A post-implementation review of the Financial Accounting Standards Board’s business combinations standard found lingering questions in the minds of some investors, particularly about fair value, despite improvements in the usefulness of the information.
FASB’s parent organization, the Financial Accounting Foundation, released a report Wednesday on its post-implementation review of the standard, which was revised in 2007. The FAF also announced Wednesday that the next standard selected for the post-implementation review process would be FAS 157, Fair Value Measurement. FAS 157 provoked controversy in the aftermath of the financial crisis in 2008 and 2009, when banks pressured FASB and Congress to eliminate the requirements for mark-to-market accounting as they were unable to find a market for their mortgage-backed assets.

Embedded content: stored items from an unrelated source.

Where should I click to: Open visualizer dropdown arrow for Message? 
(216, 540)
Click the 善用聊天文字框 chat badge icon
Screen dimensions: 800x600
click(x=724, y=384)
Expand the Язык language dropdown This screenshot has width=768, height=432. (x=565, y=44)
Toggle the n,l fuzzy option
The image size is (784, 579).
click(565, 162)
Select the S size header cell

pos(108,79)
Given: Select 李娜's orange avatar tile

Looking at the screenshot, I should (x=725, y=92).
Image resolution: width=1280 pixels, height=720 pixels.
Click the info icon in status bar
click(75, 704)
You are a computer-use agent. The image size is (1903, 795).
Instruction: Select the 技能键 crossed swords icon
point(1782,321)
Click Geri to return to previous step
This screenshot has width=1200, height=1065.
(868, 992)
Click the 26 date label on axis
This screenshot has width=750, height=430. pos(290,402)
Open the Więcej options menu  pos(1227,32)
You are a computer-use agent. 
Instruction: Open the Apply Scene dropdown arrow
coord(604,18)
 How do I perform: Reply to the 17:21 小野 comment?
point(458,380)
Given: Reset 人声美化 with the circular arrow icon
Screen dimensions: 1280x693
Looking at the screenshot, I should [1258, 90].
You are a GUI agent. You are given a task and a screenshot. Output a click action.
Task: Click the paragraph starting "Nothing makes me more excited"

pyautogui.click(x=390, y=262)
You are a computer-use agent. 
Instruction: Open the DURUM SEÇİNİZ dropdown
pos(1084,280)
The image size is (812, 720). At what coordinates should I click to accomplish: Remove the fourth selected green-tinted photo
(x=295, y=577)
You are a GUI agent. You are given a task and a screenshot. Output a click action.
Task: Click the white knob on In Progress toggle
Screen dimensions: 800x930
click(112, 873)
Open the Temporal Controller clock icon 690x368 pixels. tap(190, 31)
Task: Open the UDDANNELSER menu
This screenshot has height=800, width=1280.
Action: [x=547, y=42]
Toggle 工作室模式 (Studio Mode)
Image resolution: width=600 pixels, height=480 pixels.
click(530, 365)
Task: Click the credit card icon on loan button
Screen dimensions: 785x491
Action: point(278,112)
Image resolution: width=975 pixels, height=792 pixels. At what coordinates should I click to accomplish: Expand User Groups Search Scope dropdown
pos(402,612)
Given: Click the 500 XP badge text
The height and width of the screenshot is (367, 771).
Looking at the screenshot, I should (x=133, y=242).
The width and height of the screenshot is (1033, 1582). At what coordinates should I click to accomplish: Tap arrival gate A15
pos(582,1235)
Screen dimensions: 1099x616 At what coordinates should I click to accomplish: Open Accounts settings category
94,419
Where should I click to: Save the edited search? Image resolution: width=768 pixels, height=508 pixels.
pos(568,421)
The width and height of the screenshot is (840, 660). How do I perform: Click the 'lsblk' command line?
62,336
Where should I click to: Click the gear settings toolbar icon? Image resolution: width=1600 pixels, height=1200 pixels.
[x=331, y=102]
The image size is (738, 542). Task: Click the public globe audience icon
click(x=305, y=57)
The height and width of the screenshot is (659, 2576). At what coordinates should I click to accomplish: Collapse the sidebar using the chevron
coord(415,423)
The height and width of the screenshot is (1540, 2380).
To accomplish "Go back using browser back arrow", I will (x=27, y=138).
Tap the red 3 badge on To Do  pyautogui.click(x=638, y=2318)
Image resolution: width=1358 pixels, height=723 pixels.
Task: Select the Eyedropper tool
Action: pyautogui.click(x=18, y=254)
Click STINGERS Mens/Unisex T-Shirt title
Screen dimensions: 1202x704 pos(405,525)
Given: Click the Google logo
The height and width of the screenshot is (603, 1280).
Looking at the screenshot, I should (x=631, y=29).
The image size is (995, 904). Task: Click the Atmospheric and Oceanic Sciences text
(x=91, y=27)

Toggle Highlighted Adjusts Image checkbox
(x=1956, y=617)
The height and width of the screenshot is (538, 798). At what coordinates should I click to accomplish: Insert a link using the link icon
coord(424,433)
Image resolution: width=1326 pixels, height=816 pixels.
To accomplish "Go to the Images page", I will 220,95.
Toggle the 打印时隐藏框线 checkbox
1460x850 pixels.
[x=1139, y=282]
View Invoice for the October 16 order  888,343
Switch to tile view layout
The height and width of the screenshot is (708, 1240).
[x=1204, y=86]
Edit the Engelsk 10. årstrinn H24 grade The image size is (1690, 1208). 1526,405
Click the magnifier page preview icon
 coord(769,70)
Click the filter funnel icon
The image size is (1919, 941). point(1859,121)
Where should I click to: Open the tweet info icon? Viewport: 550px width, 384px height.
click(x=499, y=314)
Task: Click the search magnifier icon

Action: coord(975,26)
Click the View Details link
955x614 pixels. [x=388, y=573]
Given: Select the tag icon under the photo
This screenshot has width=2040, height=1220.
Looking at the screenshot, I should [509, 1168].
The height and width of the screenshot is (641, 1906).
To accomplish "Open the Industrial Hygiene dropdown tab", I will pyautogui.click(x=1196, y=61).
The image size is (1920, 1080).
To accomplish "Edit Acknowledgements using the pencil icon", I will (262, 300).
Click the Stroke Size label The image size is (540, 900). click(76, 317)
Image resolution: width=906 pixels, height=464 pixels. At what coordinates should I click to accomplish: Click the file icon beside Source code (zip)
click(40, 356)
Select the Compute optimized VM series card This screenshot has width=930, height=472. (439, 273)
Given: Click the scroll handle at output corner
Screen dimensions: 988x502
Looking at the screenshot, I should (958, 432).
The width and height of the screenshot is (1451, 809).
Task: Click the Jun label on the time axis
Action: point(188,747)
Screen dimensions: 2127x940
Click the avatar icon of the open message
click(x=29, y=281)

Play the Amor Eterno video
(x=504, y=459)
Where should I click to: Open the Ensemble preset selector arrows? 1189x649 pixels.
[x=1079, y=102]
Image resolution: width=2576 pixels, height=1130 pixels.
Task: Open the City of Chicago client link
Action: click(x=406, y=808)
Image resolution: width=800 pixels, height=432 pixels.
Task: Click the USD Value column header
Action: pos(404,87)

One of the problems identified by investors with the business combinations standard pertained to fair value measurement. The post-implementation review of FASB Statement No. 141 (revised 2007), Business Combinations (Statement 141R) (codified in Accounting Standards Codification Topic 805, Business Combinations), found that some investors questioned the reliability of reported information related to assets and liabilities that are difficult to measure at fair value, that result in a bargain purchase, or that may be asset purchases. While Statement 141R achieved improvements in the relevance and completeness of business combination information, the review team found that it did not fully improve the comparability, reliability and representational faithfulness of that information, largely because of unresolved questions about the reliability of fair value measurement requirements.
The requirements in Statement 141R that stakeholders had the most difficulty applying relate to measuring assets acquired and liabilities assumed using the fair value requirements in FASB Statement No. 157, Fair Value Measurements; measuring the fair value of contingent consideration; and determining whether a transaction is a business combination or an asset purchase. Preparers for small and midsize organizations said they had the most difficulty applying the standard.
The review also found that the business combinations standard introduced more costs and complexity in certain areas than FASB had expected. Most of the complexity related to the application of Statement 157’s measurement requirements to certain items. The costs stemmed from the extensive external valuation expertise sought by both preparers and auditors of financial statements. Smaller organizations could face extra costs to get timely access to external resources, the review team noted.
The Statement 141R review team received input from investors and other financial statement users, auditors, academics, financial regulators and preparers of various sizes, industries and levels of experience with the standard. Based on its research, the review team concluded that Statement 141R resolved some of the practice issues associated with the purchase method of accounting for business combinations. But some practice issues remained unresolved, including identifying when a new basis of accounting was appropriate and accounting for combinations between joint ventures and organizations under common control.
The International Accounting Standards Board also is conducting a post-implementation review of International Financial Reporting Standards 3 (revised 2007), Business Combinations, which was issued at the same time as Statement 141R. Statement 141R is similar to IFRS 3 in many areas, but some differences remain between the requirements of the two standards so they are not fully converged.
On the positive side, the post-implementation review acknowledged that the standard resolved some of the issues associated with the purchase method of accounting for business combinations. The PIR team agreed that its principles and requirements generally are understandable and could be applied as intended. Investors indicated they generally found the resulting information to be useful.
“The post-implementation review report on Statement 141R identified many positive aspects of the business combinations standard, including the resolution of prior practice issues as well as enhancements in the usefulness of information about a business combination,” FASB chairman Leslie F. Seidman said in a statement. “The report also identified some stakeholder concerns, many of which the board has already begun to address, for example, push-down accounting and the definition of a business. Because this is a converged standard, we plan to coordinate our review efforts with the IASB.”
The review of Statement 141R was undertaken by an independent FAF team working under the oversight of the FAF board of trustees. “The PIR team performed a robust, independent review of Statement 141R, and we believe that the findings and recommendations will help improve the standard-setting process for the FASB,” said FAF president and CEO Teresa S. Polley in a statement. “We thank all of the stakeholders from various backgrounds and industries who contributed important feedback to the PIR team on the real-world technical application, operationality, usefulness and cost-effectiveness of the business combinations standard.”
The post-implementation review team also recommended a number of improvements to the standard-setting process. They suggested that FASB should enhance and formalize the process for identifying, prioritizing, tracking and resolving significant financial reporting issues. FASB should regularly report on and update the status of those issues and their relative priorities. In addition, they recommended that FASB clearly identify and document the need that a project will address and how that determination was made. When resuming a deferred project, FASB should document its reassessment of the need for the project.
The team also suggested that FASB consistently conduct key research (such as field work and reviewing academic studies) as early as possible in the agenda-setting and deliberation phases. In addition, the board should fully identify, in a standard’s basis for conclusions, any research and economic principles the board relied upon when deciding on a significant issue.